WORK TO COMPLETE =>
In the records that follow, the lines from the one containing "Image resolution: width=1894" to the one containing "Task: Click the Search history input field", inclusive, are to be given again exactly.

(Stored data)
----
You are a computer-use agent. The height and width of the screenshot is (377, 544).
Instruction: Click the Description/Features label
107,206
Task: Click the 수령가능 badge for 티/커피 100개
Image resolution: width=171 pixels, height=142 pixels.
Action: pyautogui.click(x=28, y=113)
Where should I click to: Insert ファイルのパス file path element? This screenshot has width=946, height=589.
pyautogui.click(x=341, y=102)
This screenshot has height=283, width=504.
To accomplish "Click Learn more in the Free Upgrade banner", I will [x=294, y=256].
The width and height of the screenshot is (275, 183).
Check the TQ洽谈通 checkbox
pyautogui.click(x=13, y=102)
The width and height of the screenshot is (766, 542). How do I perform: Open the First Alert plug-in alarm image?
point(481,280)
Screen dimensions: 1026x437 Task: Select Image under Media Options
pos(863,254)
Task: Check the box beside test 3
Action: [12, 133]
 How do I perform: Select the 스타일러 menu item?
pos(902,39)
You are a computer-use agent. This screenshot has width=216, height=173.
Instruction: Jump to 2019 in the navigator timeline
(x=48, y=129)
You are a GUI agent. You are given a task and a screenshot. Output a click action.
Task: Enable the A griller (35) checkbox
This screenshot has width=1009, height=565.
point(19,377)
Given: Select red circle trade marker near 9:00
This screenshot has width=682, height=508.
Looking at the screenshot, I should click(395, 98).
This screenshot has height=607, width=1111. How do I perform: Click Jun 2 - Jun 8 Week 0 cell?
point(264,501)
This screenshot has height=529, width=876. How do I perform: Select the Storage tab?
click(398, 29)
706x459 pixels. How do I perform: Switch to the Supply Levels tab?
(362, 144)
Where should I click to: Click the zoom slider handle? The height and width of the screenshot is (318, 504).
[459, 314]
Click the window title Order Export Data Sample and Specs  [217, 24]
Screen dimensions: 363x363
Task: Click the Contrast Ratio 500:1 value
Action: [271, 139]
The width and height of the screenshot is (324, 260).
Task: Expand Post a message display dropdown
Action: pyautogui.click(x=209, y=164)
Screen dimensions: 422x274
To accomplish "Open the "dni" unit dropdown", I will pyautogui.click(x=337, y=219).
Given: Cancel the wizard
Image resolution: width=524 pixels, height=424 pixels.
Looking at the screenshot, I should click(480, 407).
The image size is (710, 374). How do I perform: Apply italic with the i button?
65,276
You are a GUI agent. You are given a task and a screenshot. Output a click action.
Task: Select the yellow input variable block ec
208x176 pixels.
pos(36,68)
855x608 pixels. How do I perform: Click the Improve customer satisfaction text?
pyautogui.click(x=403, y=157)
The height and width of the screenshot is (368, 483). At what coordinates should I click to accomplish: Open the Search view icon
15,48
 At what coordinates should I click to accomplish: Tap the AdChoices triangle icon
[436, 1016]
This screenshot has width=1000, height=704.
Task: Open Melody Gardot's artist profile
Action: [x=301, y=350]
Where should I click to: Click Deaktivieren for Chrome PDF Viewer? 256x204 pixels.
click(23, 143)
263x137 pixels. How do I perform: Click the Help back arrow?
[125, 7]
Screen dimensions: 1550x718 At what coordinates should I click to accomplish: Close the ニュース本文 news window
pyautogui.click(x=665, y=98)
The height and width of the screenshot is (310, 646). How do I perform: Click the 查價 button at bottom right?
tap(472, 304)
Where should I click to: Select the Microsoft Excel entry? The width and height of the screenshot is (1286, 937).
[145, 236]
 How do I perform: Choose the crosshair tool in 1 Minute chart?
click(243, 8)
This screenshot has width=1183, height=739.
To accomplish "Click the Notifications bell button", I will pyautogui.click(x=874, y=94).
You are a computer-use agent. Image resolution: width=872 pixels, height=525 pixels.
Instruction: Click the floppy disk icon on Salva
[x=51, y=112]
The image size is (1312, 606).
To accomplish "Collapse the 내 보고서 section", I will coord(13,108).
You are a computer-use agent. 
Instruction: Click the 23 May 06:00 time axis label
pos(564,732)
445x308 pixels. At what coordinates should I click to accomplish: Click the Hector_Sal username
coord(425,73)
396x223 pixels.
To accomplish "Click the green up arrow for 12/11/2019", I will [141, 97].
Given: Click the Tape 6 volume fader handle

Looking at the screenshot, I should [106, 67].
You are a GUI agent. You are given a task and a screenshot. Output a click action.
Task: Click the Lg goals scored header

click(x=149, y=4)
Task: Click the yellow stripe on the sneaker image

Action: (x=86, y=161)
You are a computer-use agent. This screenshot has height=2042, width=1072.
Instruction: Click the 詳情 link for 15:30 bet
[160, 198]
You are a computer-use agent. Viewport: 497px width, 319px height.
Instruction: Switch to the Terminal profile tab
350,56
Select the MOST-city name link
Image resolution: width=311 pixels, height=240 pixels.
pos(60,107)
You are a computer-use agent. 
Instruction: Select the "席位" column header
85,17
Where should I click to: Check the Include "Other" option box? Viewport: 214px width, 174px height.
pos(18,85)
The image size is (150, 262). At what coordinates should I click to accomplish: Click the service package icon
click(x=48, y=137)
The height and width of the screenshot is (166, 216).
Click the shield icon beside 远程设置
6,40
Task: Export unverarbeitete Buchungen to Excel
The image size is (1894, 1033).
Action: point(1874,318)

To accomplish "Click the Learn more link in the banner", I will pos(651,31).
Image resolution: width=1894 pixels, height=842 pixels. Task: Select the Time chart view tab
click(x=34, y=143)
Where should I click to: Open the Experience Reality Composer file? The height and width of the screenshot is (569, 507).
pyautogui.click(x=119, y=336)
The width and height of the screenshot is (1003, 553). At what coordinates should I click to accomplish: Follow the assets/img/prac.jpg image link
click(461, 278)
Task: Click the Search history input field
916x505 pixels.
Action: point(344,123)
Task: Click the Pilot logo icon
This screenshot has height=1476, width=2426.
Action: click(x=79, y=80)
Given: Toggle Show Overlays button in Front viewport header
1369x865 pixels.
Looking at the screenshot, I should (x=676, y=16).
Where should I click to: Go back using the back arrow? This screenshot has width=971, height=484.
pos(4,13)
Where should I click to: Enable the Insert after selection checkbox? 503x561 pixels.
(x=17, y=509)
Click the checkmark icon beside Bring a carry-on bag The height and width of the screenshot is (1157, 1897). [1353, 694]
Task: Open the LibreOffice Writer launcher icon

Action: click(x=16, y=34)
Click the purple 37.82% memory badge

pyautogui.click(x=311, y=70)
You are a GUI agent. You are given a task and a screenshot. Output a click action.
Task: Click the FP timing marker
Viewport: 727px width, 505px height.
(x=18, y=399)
----
WRITTEN REPLY =>
Image resolution: width=1894 pixels, height=842 pixels. Task: Select the Time chart view tab
click(x=34, y=143)
Where should I click to: Open the Experience Reality Composer file? The height and width of the screenshot is (569, 507).
pyautogui.click(x=119, y=336)
The width and height of the screenshot is (1003, 553). At what coordinates should I click to accomplish: Follow the assets/img/prac.jpg image link
click(461, 278)
Task: Click the Search history input field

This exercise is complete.